History doesn’t repeat, but it does rhyme. This may be why Syria remains a bloody cluster-fuck. There’s no end in sight because no one is working on the sources of the tensions. Instead, well-meaning outsiders are overwhelmed by the endless cycles of violence, even if they’re occasionally motivated into action by the pitiful looks on the faces of helpless children. The people doomed to live in Syria lack the ability to overcome all of these various forces working against them. Survival is their best hope. Hell, they just tried to wage a revolution for their freedom from tyranny. You see where that got them. The last 7 years have been the government’s answer. Plus, it’s not like America’s going to do any serious and committed nation-building guided by the tiny hands of Donald Trump and his under-staffed and under-funded State Department. And, the Russians? Well, we all know they aren’t known for spreading democracy. There is no peaceful escape for the people from the murderous reign of Bashar al-Assad.
The only person who’s successfully held power in Syria was a socialist gangster military mastermind from an ethnic minority. Who do you think the eye doctor son who accidentally became president after his older brother died in a car crash is going to emulate? The story of his father, Hafez, sheds light on an ugly truth: for the foreseeable future, with Russia’s backing, Bashar will guarantee that Syria remains bloody as a slaughterhouse killing floor.
How many hundreds of thousands of lives were lost because of that one car accident? Big brother Basil may not have been a better president, but it’s difficult to picture he would’ve been more monstrous than his little brother Bashar. But, who knows? Basil may have tried to surpass his father’s cruelty, and he may have exceeded Bashar’s civilian-killing ways. That’s not the best question to ask. The only good and important question to ask is: What can possibly save the people of Syria from this endless cycle of violence that’s as predictable as the sweep of the arms of a murderous clock?

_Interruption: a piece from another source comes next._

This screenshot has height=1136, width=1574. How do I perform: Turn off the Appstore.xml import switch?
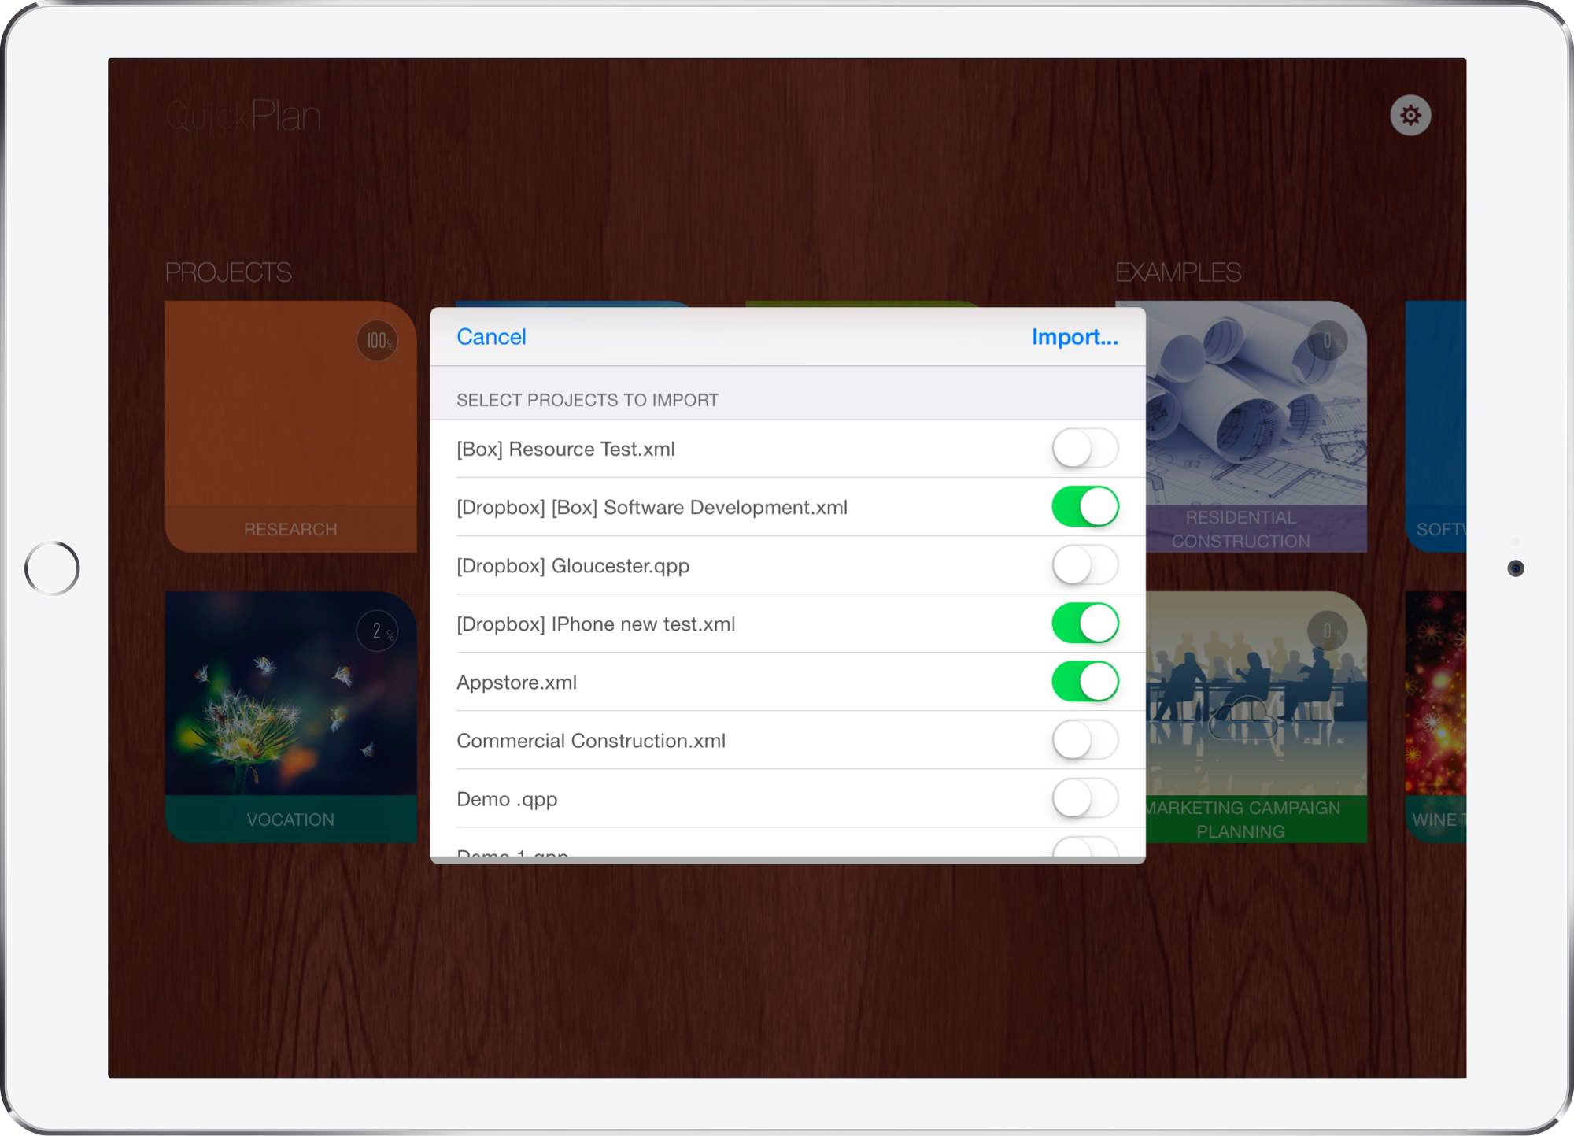(1087, 681)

In other words, when will Syria finally be a free and independent nation? Right now, America and Russia continue to bomb hospitals in Syria, as they try to defeat ISIS. Meanwhile, the Russians aim to keep Bashar al-Assad in power, while the Americans give aid to the rebels looking to depose him, the same rebels that are aligned with the latest fundamentalist Sunni Islamists, ones you know best as… Al Qaeda. That’s right. In Syria, America is uneasy partners with Al Qaeda. That’s Syria.
And that’s been Syria for the last 100 years. That’s why refugees are desperate to leave, the same refugees that are drowning in the Mediterranean en route to Europe and that Trump’s trying to ban. The West drew the imaginary lines in the sand that created Syria. That original betrayal of Arabs by the West is the reason why Syria became hell on Earth. It’s easy to ignore the truth of that statement if you blame Bashar and Hafez al-Assad for the bloodshed we see in the news.
But now you know…that’s not the real story. The real story is far uglier.